コールドスタートの場合は、手順1~3の準備作業が行われてから手順4のコードが実行される。

一度コードを実行すると、しばらくの間はリソースが保持される。そのため、次の呼び出し時には手順1~3の準備作業をスキップして、すぐにコードを実行できる。これがウォームスタートである。

非アクティブ状態が約20分間続くと、リソースの割り当てが解除される。

その後の次の呼び出しは、再びコールドスタートとなる。


長期間のコールドスタートを回避する方法

※ 注意:2.0ランタイムで実行されている言語はプレビュー版であり、完全に最適化されていない可能性がある

軽量なコードを書く

コードが起動する前に発生する処理の量を最小限に抑え、大量のCPUを消費するコードを避ける。

ファイルサイズ・ファイル数を減らす

関数アプリ内に依存関係ファイルなどのファイルが大量にある場合、以下の理由でコールドスタートが長くなる。

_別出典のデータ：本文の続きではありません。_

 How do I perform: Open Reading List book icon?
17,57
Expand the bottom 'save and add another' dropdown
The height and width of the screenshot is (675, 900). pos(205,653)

  • Azure FilesからのI/O操作に時間がかかる
  • ファイルをメモリにロードするための時間が長くなる
  • ファイル数が多いと、Azure Filesが処理するファイルの数も増えるため、速度が低下する

できるだけ多くの処理を非同期にする

重い同期呼び出しがコードの完了をブロックしている場合、関数のパフォーマンスが低下する。

非同期処理を活用することで、効率的な実行が可能になる。

コールドスタートを完全に回避する

App Serviceプランで関数を実行すると、専用のVMで実行されるため、コールドスタートの問題が緩和される。

常に起動している状態を保つことができるため、安定したパフォーマンスが得られる。